Exercise directions »
Reproduce every one of the rows below word for word, line by line.
— begin —
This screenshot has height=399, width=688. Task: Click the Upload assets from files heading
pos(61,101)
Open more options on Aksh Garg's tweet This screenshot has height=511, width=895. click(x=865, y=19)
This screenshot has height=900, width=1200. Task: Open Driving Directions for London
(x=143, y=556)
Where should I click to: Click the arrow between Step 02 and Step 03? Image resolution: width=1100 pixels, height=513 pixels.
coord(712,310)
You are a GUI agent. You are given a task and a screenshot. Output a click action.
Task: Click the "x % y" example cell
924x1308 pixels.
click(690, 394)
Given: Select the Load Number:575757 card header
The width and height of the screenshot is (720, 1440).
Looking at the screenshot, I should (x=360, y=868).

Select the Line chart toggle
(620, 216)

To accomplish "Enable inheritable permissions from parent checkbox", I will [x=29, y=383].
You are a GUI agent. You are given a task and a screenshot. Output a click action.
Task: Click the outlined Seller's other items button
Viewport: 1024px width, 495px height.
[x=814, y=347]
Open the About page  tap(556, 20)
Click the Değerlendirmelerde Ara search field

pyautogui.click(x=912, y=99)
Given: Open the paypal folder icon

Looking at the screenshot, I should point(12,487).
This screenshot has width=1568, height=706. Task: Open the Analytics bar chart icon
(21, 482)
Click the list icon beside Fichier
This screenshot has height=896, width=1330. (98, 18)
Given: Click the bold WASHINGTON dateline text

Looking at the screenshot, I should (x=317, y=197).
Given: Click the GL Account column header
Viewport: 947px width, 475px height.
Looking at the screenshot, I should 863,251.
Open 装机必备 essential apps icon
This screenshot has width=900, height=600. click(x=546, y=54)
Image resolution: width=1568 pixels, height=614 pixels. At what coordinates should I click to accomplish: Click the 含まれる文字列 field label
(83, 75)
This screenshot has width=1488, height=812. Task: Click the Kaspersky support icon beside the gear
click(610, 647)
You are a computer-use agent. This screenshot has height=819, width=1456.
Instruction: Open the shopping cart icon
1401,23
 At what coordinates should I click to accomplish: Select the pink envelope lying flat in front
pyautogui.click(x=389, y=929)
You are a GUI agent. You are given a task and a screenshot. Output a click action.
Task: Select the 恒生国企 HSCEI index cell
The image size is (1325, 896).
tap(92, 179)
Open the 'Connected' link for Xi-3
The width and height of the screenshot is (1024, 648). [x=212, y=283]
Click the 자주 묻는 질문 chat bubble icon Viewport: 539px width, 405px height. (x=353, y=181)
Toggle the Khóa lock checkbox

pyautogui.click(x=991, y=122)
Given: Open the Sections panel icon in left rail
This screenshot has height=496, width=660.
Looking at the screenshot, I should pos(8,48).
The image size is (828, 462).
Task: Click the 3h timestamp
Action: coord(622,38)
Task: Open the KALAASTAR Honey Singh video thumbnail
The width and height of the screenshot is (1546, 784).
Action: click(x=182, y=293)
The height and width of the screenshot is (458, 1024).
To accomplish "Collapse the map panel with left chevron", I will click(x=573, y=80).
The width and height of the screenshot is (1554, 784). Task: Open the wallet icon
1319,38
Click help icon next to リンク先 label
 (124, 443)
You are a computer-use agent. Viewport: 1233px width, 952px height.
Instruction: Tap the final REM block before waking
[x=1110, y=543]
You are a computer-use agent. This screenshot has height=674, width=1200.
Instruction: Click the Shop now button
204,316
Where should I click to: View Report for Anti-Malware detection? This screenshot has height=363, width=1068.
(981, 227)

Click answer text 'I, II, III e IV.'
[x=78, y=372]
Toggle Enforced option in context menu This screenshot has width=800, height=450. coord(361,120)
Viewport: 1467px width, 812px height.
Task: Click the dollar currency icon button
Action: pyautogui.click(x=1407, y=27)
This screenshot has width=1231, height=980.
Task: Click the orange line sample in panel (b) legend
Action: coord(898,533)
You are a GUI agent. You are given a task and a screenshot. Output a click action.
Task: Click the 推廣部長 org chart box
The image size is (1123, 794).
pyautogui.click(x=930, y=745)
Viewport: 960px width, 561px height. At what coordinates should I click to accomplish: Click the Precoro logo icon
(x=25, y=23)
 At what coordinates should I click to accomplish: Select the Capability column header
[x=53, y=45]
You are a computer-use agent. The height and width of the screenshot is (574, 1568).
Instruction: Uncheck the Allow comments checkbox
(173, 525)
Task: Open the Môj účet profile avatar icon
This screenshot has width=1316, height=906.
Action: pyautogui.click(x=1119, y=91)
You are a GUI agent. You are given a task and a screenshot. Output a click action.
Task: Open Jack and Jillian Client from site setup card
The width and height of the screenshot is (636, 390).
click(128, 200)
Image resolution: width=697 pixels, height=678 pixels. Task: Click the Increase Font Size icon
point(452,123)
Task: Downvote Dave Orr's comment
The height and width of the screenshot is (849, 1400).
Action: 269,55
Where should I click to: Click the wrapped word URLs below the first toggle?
— end —
Exercise response »
This screenshot has height=399, width=688. Task: Click the Upload assets from files heading
pos(61,101)
Open more options on Aksh Garg's tweet This screenshot has height=511, width=895. click(x=865, y=19)
This screenshot has height=900, width=1200. Task: Open Driving Directions for London
(x=143, y=556)
Where should I click to: Click the arrow between Step 02 and Step 03? Image resolution: width=1100 pixels, height=513 pixels.
coord(712,310)
You are a GUI agent. You are given a task and a screenshot. Output a click action.
Task: Click the "x % y" example cell
924x1308 pixels.
click(690, 394)
Given: Select the Load Number:575757 card header
The width and height of the screenshot is (720, 1440).
Looking at the screenshot, I should (x=360, y=868).

Select the Line chart toggle
(620, 216)

To accomplish "Enable inheritable permissions from parent checkbox", I will [x=29, y=383].
You are a GUI agent. You are given a task and a screenshot. Output a click action.
Task: Click the outlined Seller's other items button
Viewport: 1024px width, 495px height.
[x=814, y=347]
Open the About page  tap(556, 20)
Click the Değerlendirmelerde Ara search field

pyautogui.click(x=912, y=99)
Given: Open the paypal folder icon

Looking at the screenshot, I should point(12,487).
This screenshot has width=1568, height=706. Task: Open the Analytics bar chart icon
(21, 482)
Click the list icon beside Fichier
This screenshot has height=896, width=1330. (98, 18)
Given: Click the bold WASHINGTON dateline text

Looking at the screenshot, I should (x=317, y=197).
Given: Click the GL Account column header
Viewport: 947px width, 475px height.
Looking at the screenshot, I should 863,251.
Open 装机必备 essential apps icon
This screenshot has width=900, height=600. click(x=546, y=54)
Image resolution: width=1568 pixels, height=614 pixels. At what coordinates should I click to accomplish: Click the 含まれる文字列 field label
(83, 75)
This screenshot has width=1488, height=812. Task: Click the Kaspersky support icon beside the gear
click(610, 647)
You are a computer-use agent. This screenshot has height=819, width=1456.
Instruction: Open the shopping cart icon
1401,23
 At what coordinates should I click to accomplish: Select the pink envelope lying flat in front
pyautogui.click(x=389, y=929)
You are a GUI agent. You are given a task and a screenshot. Output a click action.
Task: Select the 恒生国企 HSCEI index cell
The image size is (1325, 896).
tap(92, 179)
Open the 'Connected' link for Xi-3
The width and height of the screenshot is (1024, 648). [x=212, y=283]
Click the 자주 묻는 질문 chat bubble icon Viewport: 539px width, 405px height. (x=353, y=181)
Toggle the Khóa lock checkbox

pyautogui.click(x=991, y=122)
Given: Open the Sections panel icon in left rail
This screenshot has height=496, width=660.
Looking at the screenshot, I should pos(8,48).
The image size is (828, 462).
Task: Click the 3h timestamp
Action: coord(622,38)
Task: Open the KALAASTAR Honey Singh video thumbnail
The width and height of the screenshot is (1546, 784).
Action: click(x=182, y=293)
The height and width of the screenshot is (458, 1024).
To accomplish "Collapse the map panel with left chevron", I will click(x=573, y=80).
The width and height of the screenshot is (1554, 784). Task: Open the wallet icon
1319,38
Click help icon next to リンク先 label
 (124, 443)
You are a computer-use agent. Viewport: 1233px width, 952px height.
Instruction: Tap the final REM block before waking
[x=1110, y=543]
You are a computer-use agent. This screenshot has height=674, width=1200.
Instruction: Click the Shop now button
204,316
Where should I click to: View Report for Anti-Malware detection? This screenshot has height=363, width=1068.
(981, 227)

Click answer text 'I, II, III e IV.'
[x=78, y=372]
Toggle Enforced option in context menu This screenshot has width=800, height=450. coord(361,120)
Viewport: 1467px width, 812px height.
Task: Click the dollar currency icon button
Action: pyautogui.click(x=1407, y=27)
This screenshot has width=1231, height=980.
Task: Click the orange line sample in panel (b) legend
Action: coord(898,533)
You are a GUI agent. You are given a task and a screenshot. Output a click action.
Task: Click the 推廣部長 org chart box
The image size is (1123, 794).
pyautogui.click(x=930, y=745)
Viewport: 960px width, 561px height. At what coordinates should I click to accomplish: Click the Precoro logo icon
(x=25, y=23)
 At what coordinates should I click to accomplish: Select the Capability column header
[x=53, y=45]
You are a computer-use agent. The height and width of the screenshot is (574, 1568).
Instruction: Uncheck the Allow comments checkbox
(173, 525)
Task: Open the Môj účet profile avatar icon
This screenshot has width=1316, height=906.
Action: pyautogui.click(x=1119, y=91)
You are a GUI agent. You are given a task and a screenshot. Output a click action.
Task: Open Jack and Jillian Client from site setup card
The width and height of the screenshot is (636, 390).
click(128, 200)
Image resolution: width=697 pixels, height=678 pixels. Task: Click the Increase Font Size icon
point(452,123)
Task: Downvote Dave Orr's comment
The height and width of the screenshot is (849, 1400).
Action: 269,55
Where should I click to: Click the wrapped word URLs below the first toggle?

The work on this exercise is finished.